At that age, I didn’t really know what a gay person was. I had grown up watching “The Birdcage” and “Will & Grace” with my mercifully liberal family, but I thought Robin Williams’ and Nathan Lane’s characters were just eccentric and that Will and Grace made a cute couple. I had never even heard the word “lesbian” until it was levied upon me as an accusation when I offered to split a mini pizza with a new girl in the school cafeteria that year. Indeed, all I knew at the age of 10 was that I was petrified at the thought of embarrassing myself in front of the girls in my class and that Keira Knightley was a really good actress.
Yet, I could still feel Prop. 8 and the conservative culture that had precipitated it dampening my spirit and making me feel the need to hide myself away. And I did exactly that, trading in my athletic shorts for skinny jeans and my T-shirts for Hollister tops, erasing all of the scary parts and leaving me to my otherwise inoffensive existence as a white, middle-class honor student.
I’m fortunate to exist today in a place where I feel comfortable living exactly as I am, with a community, friends and family who support and uplift me. But I still feel the effects of the years I spent in isolation, and I often find myself thinking of queerness as something distinct to contemporary culture because queer people seem virtually absent from the popular historical record due to prejudices and legislation, such as Prop. 8, that sought to write queer people out of history. When I feel the weight of internalized homophobia, my greatest comforts are queer period films, as their fictional characters remind me of the hidden, unrecorded history of my LGBTQ+ ancestors.
On Tuesday evening, I made a pilgrimage across the Bay Bridge for a screening of the 2019 film “Portrait of a Lady on Fire,” which follows the forbidden love affair between Héloïse, a young woman set to marry a Milanese man, and Marianne, the female painter commissioned to complete her wedding portrait, in 18th-century France. In the Q&A following the film, director Céline Sciamma discussed how “Portrait of a Lady on Fire” seeks to contend with the erasure of women from art history, noting that she herself is “not a pioneer” as a filmmaker because “there were great women artists before (her).”
But these ideas of erasure and pioneering extend further into the question of LGBTQ+ representation in history, as Sciamma — an out lesbian whose filmography has largely been dedicated to exploring contemporary queer adolescence — uses this film as a site to explore the inevitable reality of queer love throughout time despite the multitude of ways in which those experiences have been suppressed. My friend Sarah beautifully captured this essence of “Portrait of a Lady on Fire” and queer period films in general, saying: “This movie helped me finally put into words why I love queer period pieces: They show that regardless of time or place, and even without the proper words to express it, queer love has always and will always exist. It’s inevitable.”

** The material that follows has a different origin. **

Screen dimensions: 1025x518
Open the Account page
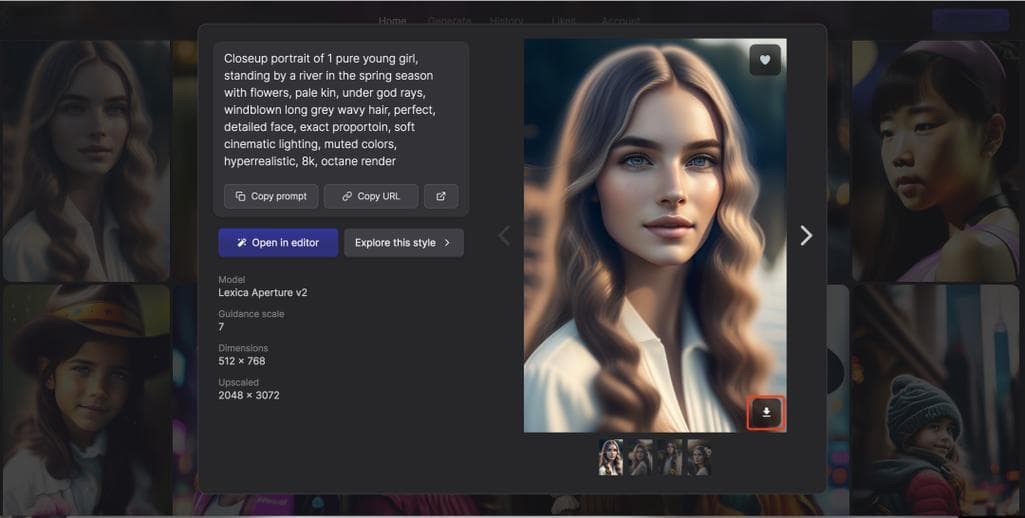click(620, 21)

When I was in the fifth grade, iPhones replaced Motorola Razrs, the first African American president was elected and Cobra Starship’s “Good Girls Go Bad” graced the airwaves for the first time. Yet whenever I consider that period of my life, all I can picture are little yellow pieces of cardboard, seen from the back window of my mom’s Suburban. While LGBTQ+ rights have been greatly forwarded since then, it is important to remember that it was only five years ago that federal marriage equality was established in the U.S., and queer people are still fighting for many rights, from serving in the military to adopting children to safely using the restrooms of their choice.

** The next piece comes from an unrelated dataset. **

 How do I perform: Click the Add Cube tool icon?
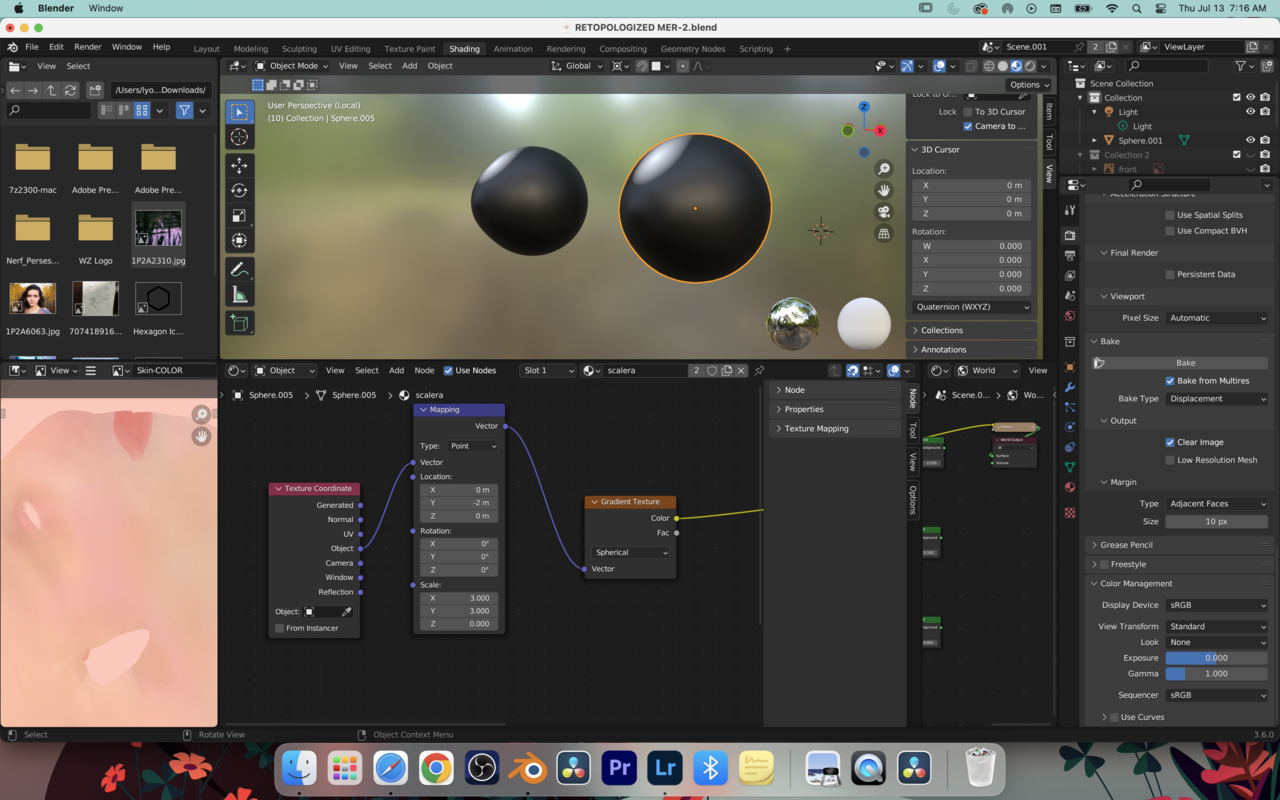[239, 323]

As such, it is essential for queer people to assert their presence and claim their place in history in order to stem the cycle of queer erasure. That is why I use my privilege as a writer to paint a portrait of my own history, hoping to honor those who have been silenced before me and those who live in the shadows today, bearing in mind the words of Sciamma that “being radical … being uncompromising is being free.”